Testing out athletic wear trend
Photography by Jaclyn Locke; Hair and makeup by Robert Weir for Judyinc.com/Tresemmé Hair Care
Testing out athletic wear trend
Photography by Jaclyn Locke; Hair and makeup by Robert Weir for Judyinc.com/Tresemmé Hair Care; Jacket, $4,310, skirt, $1,900, and visor, $240, all by Marni. Top, $45, and shoes, $100, both by Zara

See our Spring 2014 athletic trend guide »

The last time I had contact with a tube sock was sometime in 1989. I was in Grade 9—the last year I was compelled to take gym class. It would fall under the category of extravagant understatement to say that I was not athletically gifted, and it still seems to me that not having to play team sports is one of the major upsides of getting older. So, as soon as gym class was no longer obligatory, I dropped it and fled the other way, at suddenly Olympian velocity.

Today, beholding a tube sock—the madeleine of middle school—still prompts a Proustian montage of fear, lanyards and bad gymnasium lighting. Fair to say, then, that this season’s celebration of haute sportswear is not my (gym) bag. But my childhood experiences with sports, especially the team variety, did provide me with much training in the art of play-meets-public spectacle. It’s a talent I appear to be honing tonight as I take the designer athletic trend for a spin—decked out in fresh-from-the-runway Marni—on game night at Toronto’s Real Sports Bar & Grill.

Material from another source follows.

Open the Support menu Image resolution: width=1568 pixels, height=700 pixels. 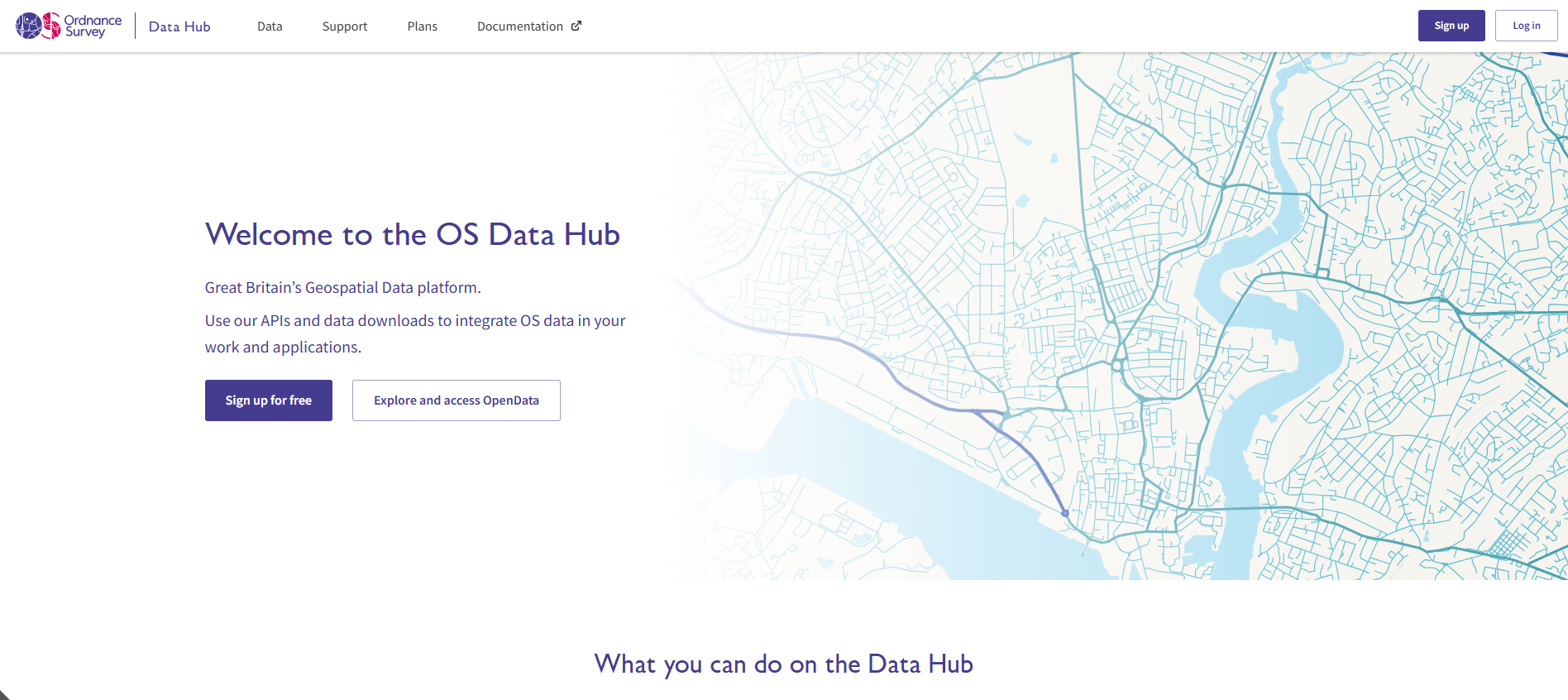coord(344,26)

Sportswear took to the shelves in America during the Great Depression—a time when people began to prize utility over fuss and ornament. Fashion historian Rebecca Arnold wrote that it’s been “mythologized as an expression of American national identity—as practical, rational and authentic.” This season’s “activewear,” however, provides a swift kick to the practical and the rational, adding fancy and glamour to sporty lines and energetic colour.

The skirt I’m sporting, like others in Marni’s spring collection, is adorned with feathery silk ruffles, the visor is as stark white as field-line chalk and the bomber blooms with a fluffy meadow of petals. With its slouchy, voluminous blouson silhouette and rib-knit cuffs and collar, the jacket—an exalted, embellished take on the letterman—has a certain Grease-like glamour. Indeed, when I meet my friend Jessica at the bar, she offers, “Looks like something your BF would have given you in the ’50s to show the world you were going steady.”

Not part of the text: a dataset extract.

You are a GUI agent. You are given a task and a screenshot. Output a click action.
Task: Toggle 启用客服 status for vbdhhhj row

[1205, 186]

But Marni is only one of a team of fashion houses getting into the high-glamour sports game. Prada paired delicate, ladylike bags and bejewelled dresses with (yes) knee-high triple-stripe tube socks and a glam take on the Teva sandal—all in a brazen primary palette of red, gold and lawn green that conjures the colours of NBA jerseys. Emilio Pucci featured beaded hoodies, dresses fashioned from beaded basketball mesh, leather running shorts and gold-studded heavyweight belts. Gucci’s models strutted out of the blocks wearing silk track pants, iridescent Lurex dresses, netted triangle bras and mesh tees made of laser-cut suede. Tom Ford, meanwhile, presented “Power. Athleticism. Powerful Women,” dressing his models in thigh-high lace boots, leather minis, dresses and jackets, fiercely tight and in shades of football brown.

My fellow bar-goers—mostly men in boot-cut jeans and dress shoes—take time between plays to look at me as another, lesser form of amusement. Most behold me and my get-up with a kindly mixture of intrigue and mild confusion. Others look at me with a combination of bewilderment and disdain that makes it clear they’re not exactly up to date on the latest Milan runways.

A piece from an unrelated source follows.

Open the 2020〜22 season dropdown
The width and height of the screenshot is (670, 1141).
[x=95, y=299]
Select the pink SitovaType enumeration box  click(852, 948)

After a couple of drinks, I make my escape, leaving a path of delicate petals in my wake. “What could be more magical than an outfit that leaves a trail of petals behind?” makeup artist Robert Weir asks dreamily as we make our way through the bar. “That’s glamour!” He’s right, but, magic and glamour notwithstanding, I can’t help feeling how I always feel when it comes to sports—exhilarated at the prospect of a finish line.

When I arrive home, even my cats look at me with a mixture of curiosity and amusement. Yes, I know fashion can be transformative, and should sometimes involve horizon-expansion, but this isn’t quite what I had in mind. I feel about this trend much the way I do about so many sports: They’re impressive and often beautiful to look at, unless you’re looking at me doing them. It’s probably best for me to hang up my tube socks and sprint in the other direction.